A maré virou na sequência da invasão do Capitólio, quando uma multidão insuflada por Trump tentou impedir à força a confirmação da vitória de Biden. McCarthy se voltou contra o então presidente e, em conversas privadas que vazaram à imprensa, chegou a pedir sua renúncia. No púlpito da Câmara fez um discurso duro, em que afirmou que Trump era "responsável pelo ataque" e que o então presidente "deveria ter denunciado imediatamente a multidão quando viu o que estava acontecendo".

Esse é um dos principais motivos para a bancada radicalizada do partido temer que ele não seja fiel aos ideais trumpistas. Habilidoso politicamente, porém, o líder soube ler o cenário e se reaproximou do ex-presidente, inclusive jogando na fogueira seu antigo braço direito, Liz Cheney -que votou pelo impeachment do republicano e integrava a comissão do Congresso que investigou o 6 de Janeiro.

Para tentar contornar as dissidências, McCarthy passou a acenar à ala radical do partido e prometeu abrir uma série de investigações contra a gestão Biden, do pedido de impeachment do secretário de Segurança Interna pela crise da imigração na fronteira com o México à retirada das tropas americanas do Afeganistão, passando pelos negócios de um dos filhos do presidente, Hunter Biden. Ele também acenou às alas mais ideológicas ao prometer investigar o que considera limitação à liberdade de expressão por empresas de tecnologia e o que chama de doutrinação nas escolas.

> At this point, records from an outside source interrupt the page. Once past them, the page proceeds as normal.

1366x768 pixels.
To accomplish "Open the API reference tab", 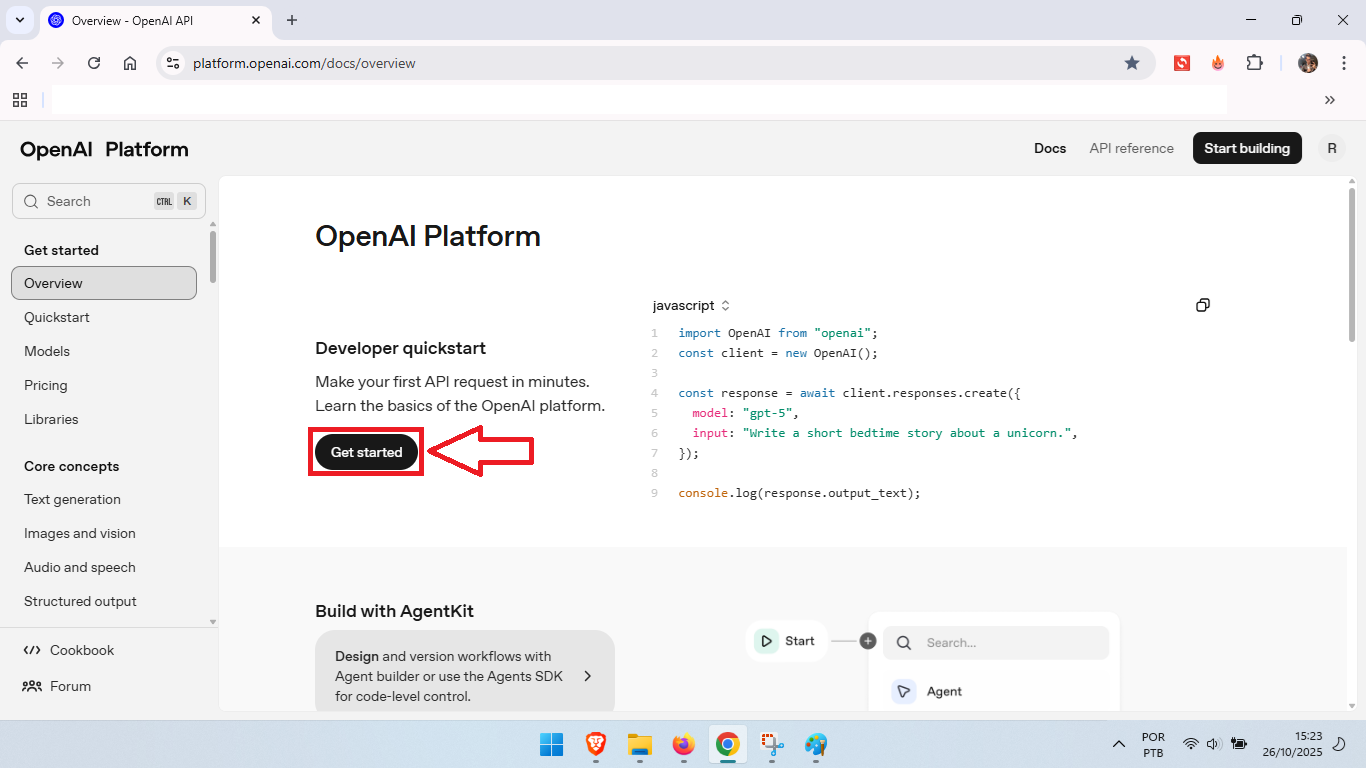I will pyautogui.click(x=1131, y=148).
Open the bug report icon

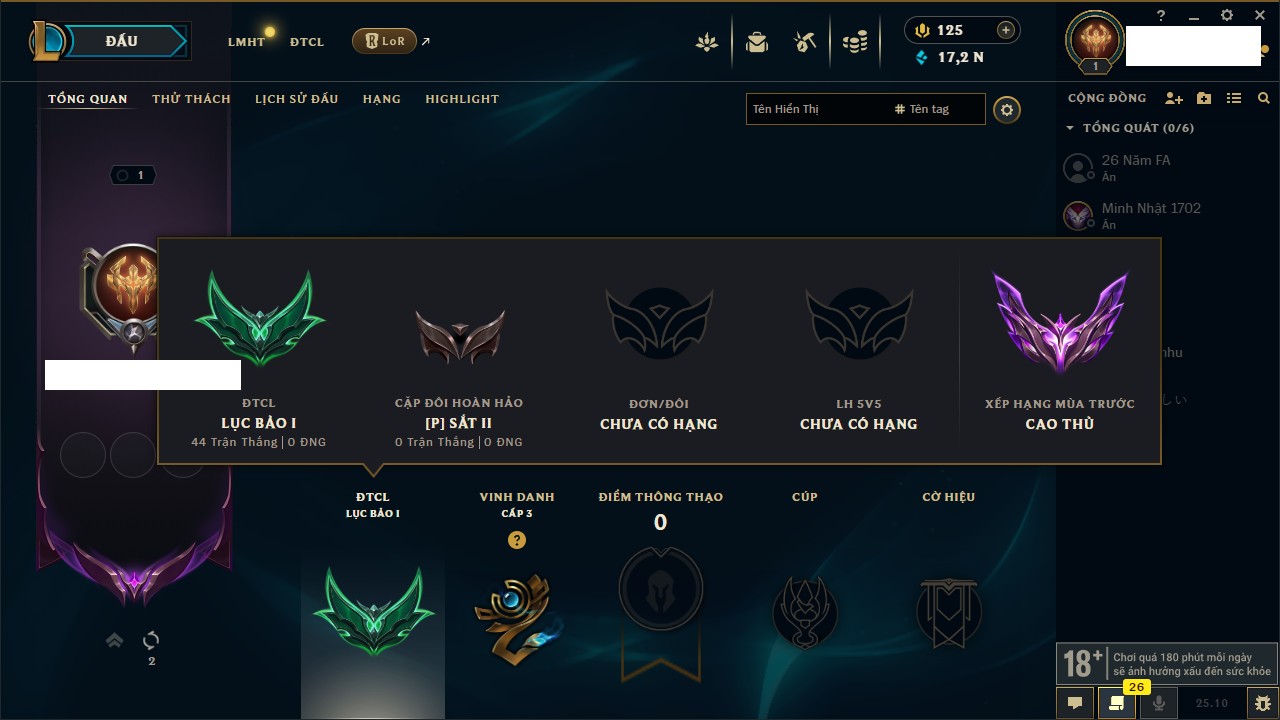1262,703
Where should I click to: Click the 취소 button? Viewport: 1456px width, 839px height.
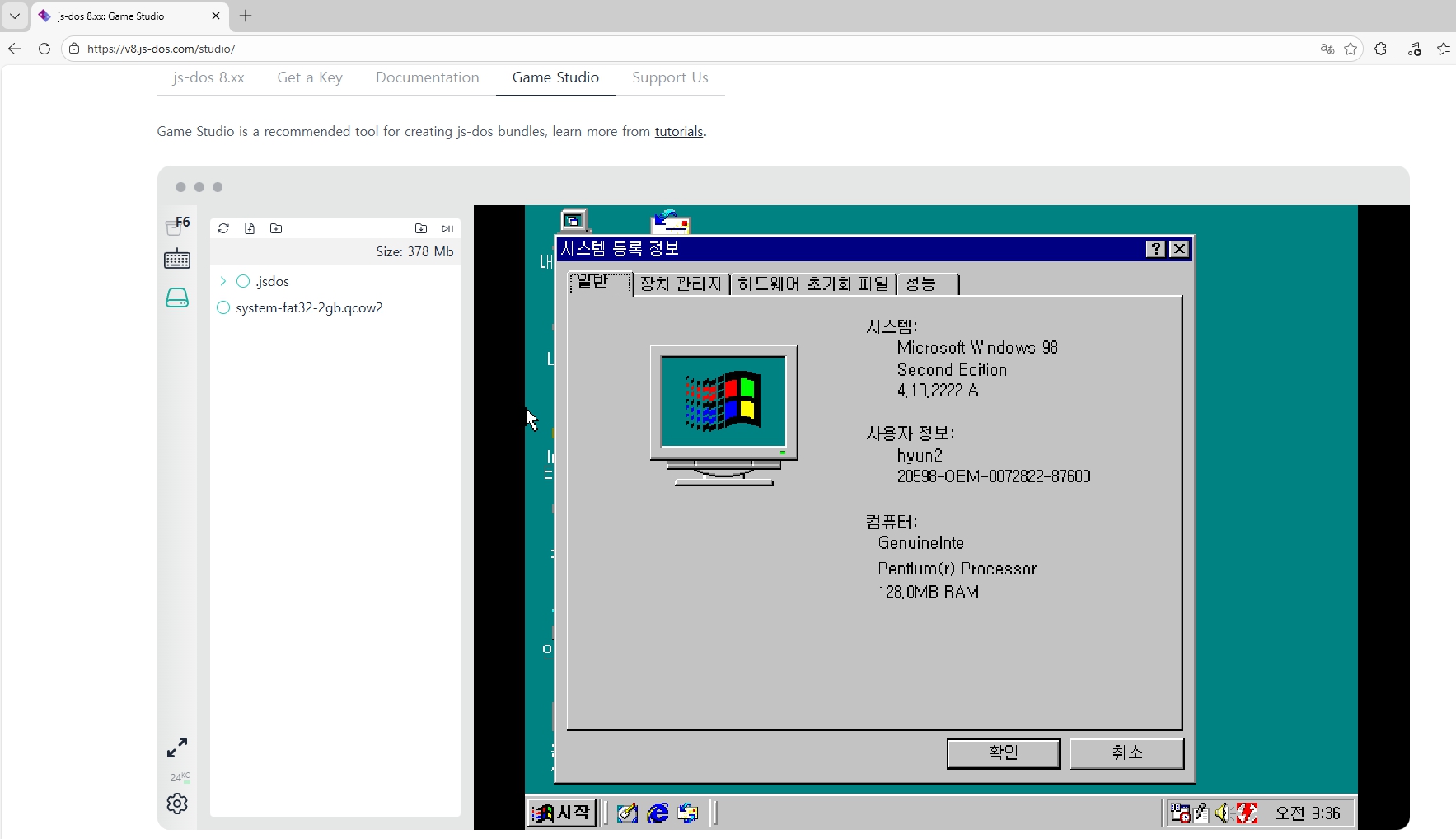point(1126,752)
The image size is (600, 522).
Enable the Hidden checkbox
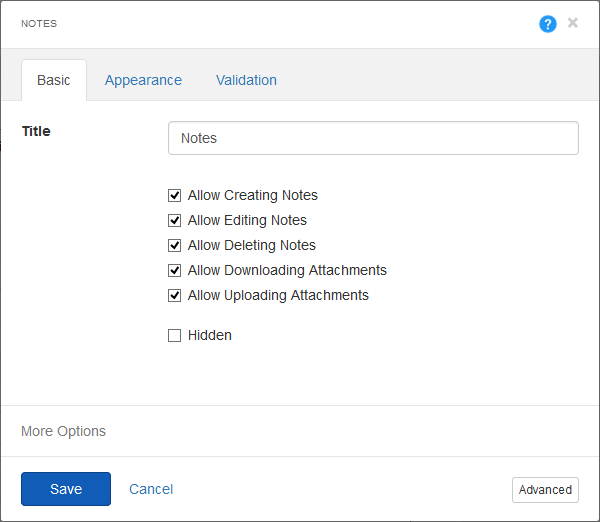pyautogui.click(x=174, y=336)
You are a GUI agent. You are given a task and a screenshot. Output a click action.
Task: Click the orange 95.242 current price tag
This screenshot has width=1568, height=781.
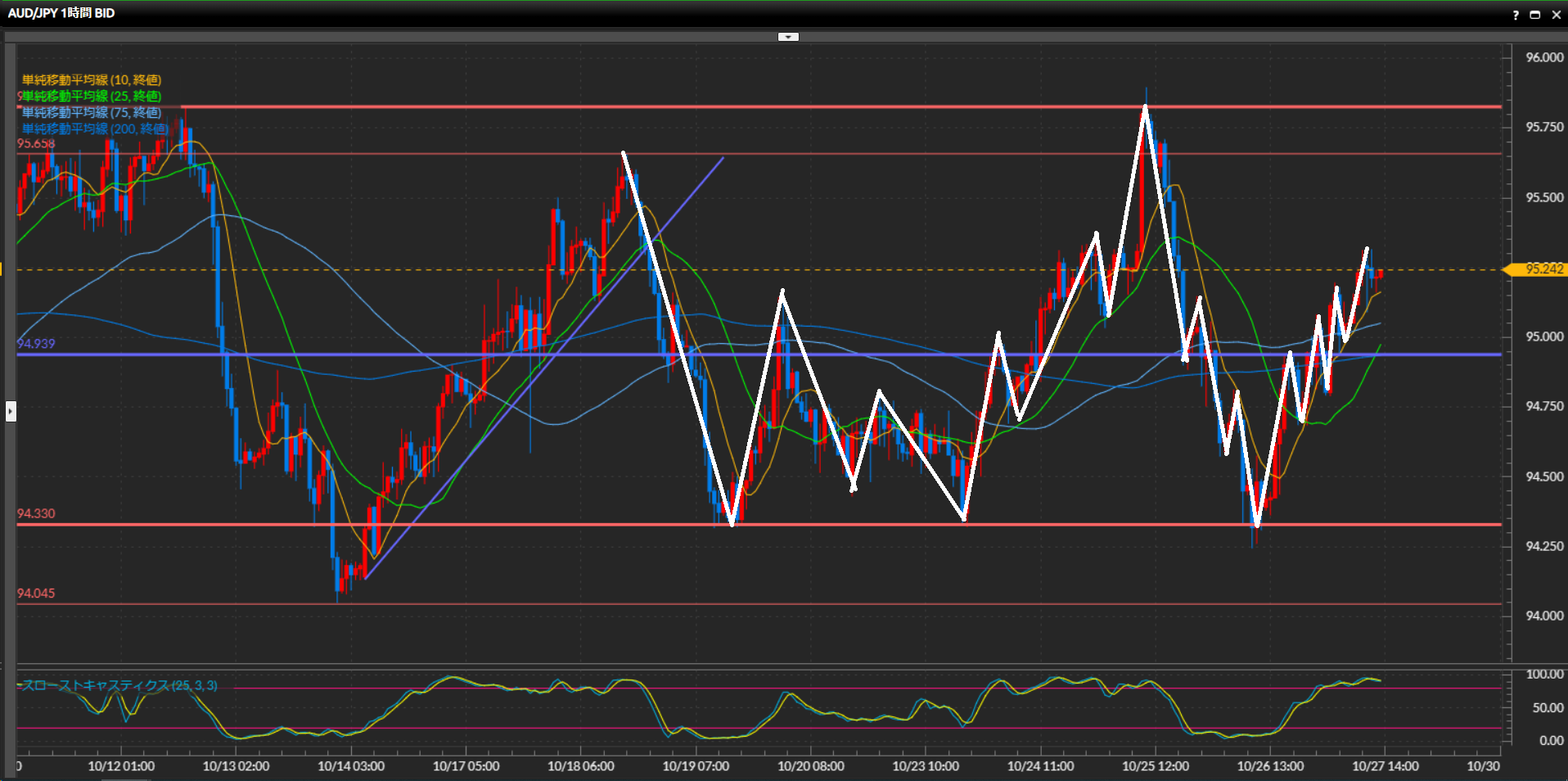[x=1541, y=269]
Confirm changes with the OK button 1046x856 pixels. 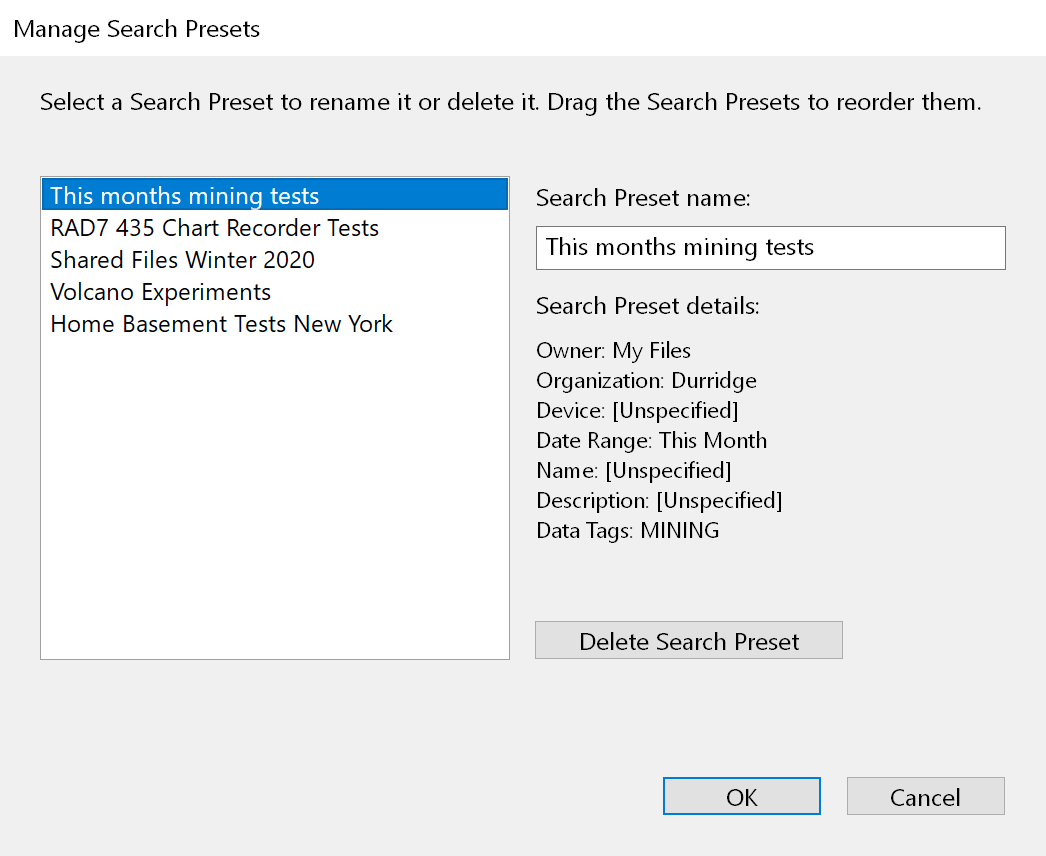point(741,797)
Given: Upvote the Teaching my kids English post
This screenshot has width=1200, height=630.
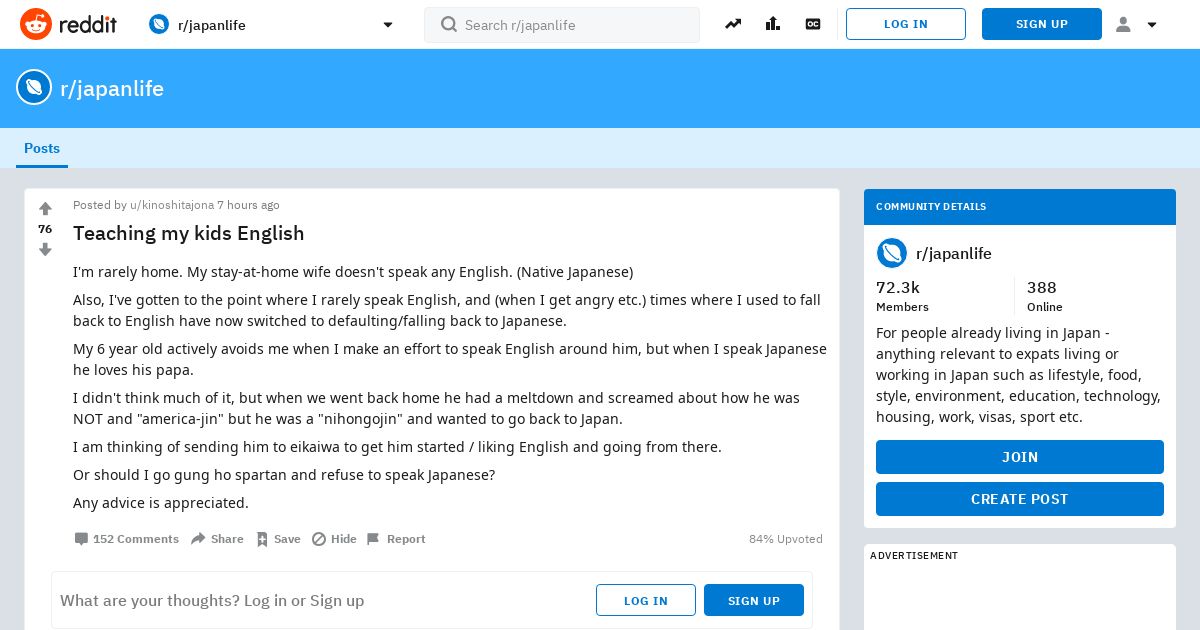Looking at the screenshot, I should click(x=45, y=209).
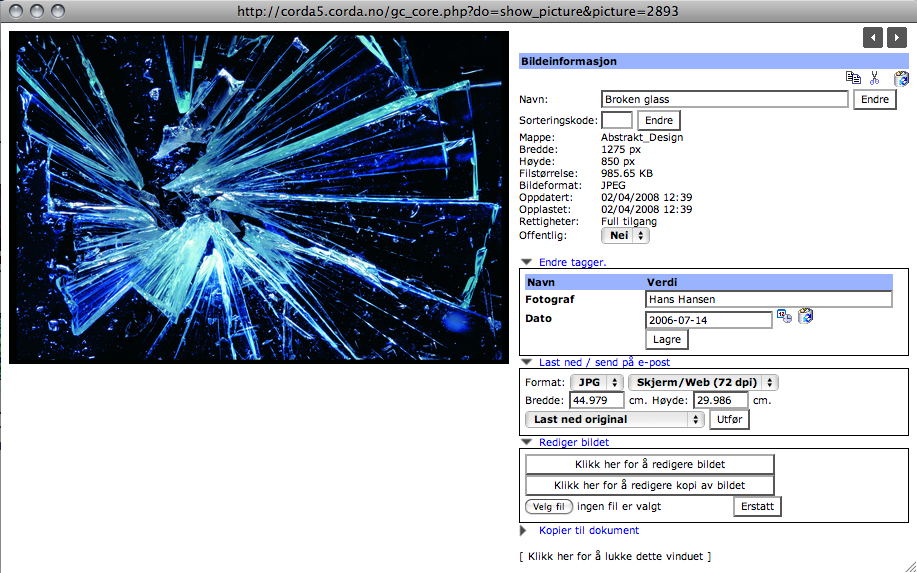Collapse the Rediger bildet section triangle
This screenshot has height=573, width=917.
pyautogui.click(x=526, y=442)
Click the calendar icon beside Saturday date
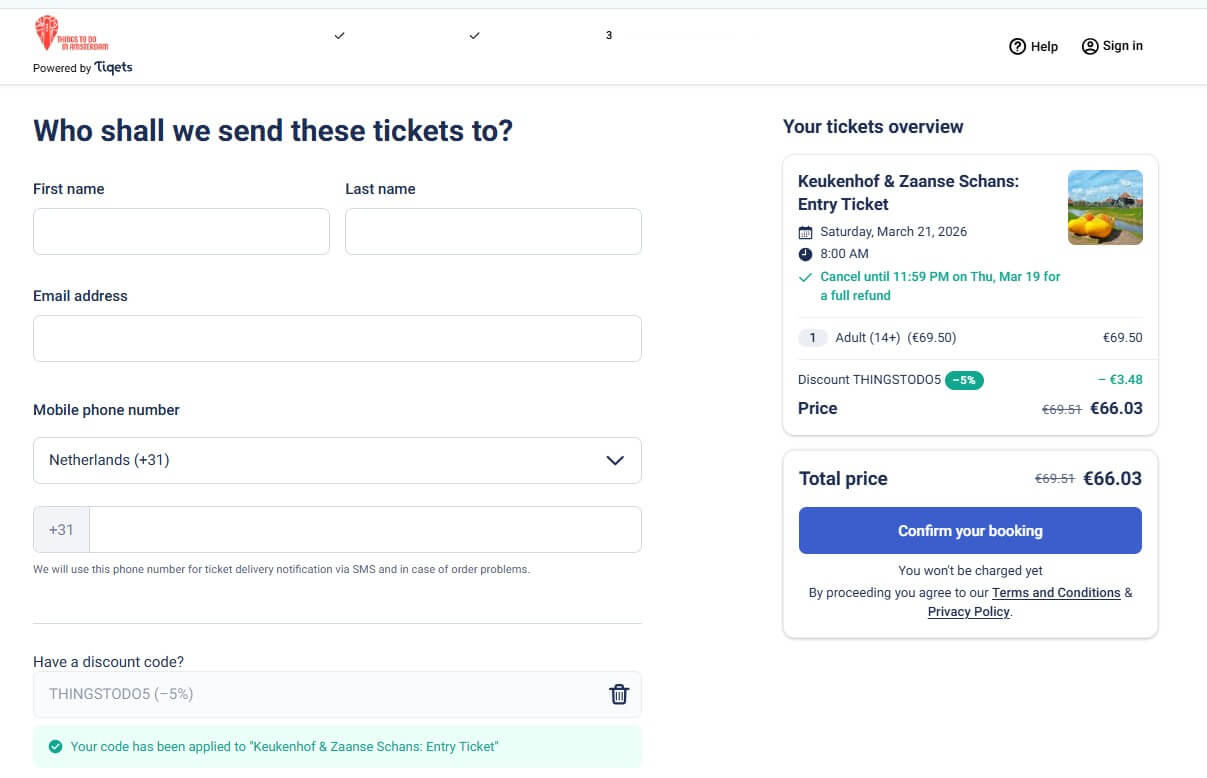 pos(806,232)
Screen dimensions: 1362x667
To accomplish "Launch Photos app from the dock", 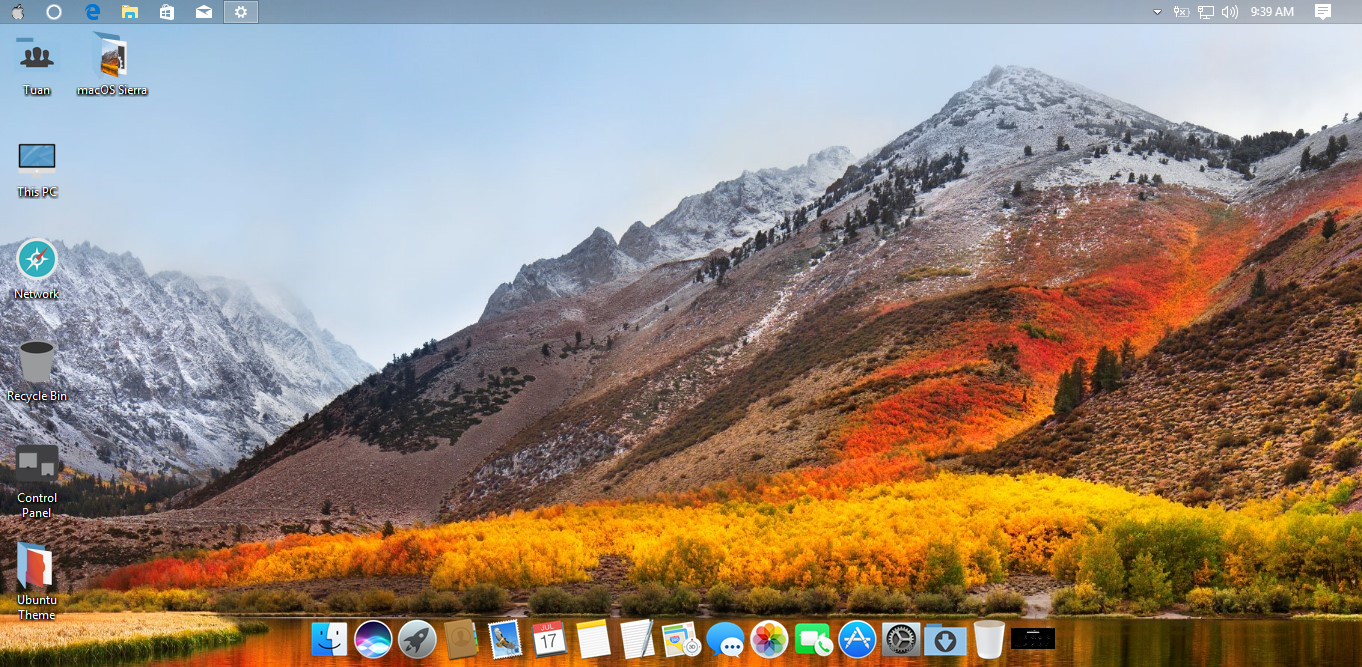I will [x=769, y=639].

Mas até aqui isso não foi necessário para vencer a resistência a ele, como mostrou a candidatura de Biggs e os votos do Freedom Caucus nesta terça. Outros nomes surgem nas bolsas de apostas caso McCarthy se mostre inviável. O mais claro até aqui é Steve Scalise, deputado pela Louisiana e hoje número 2 no Partido Republicano na Câmara.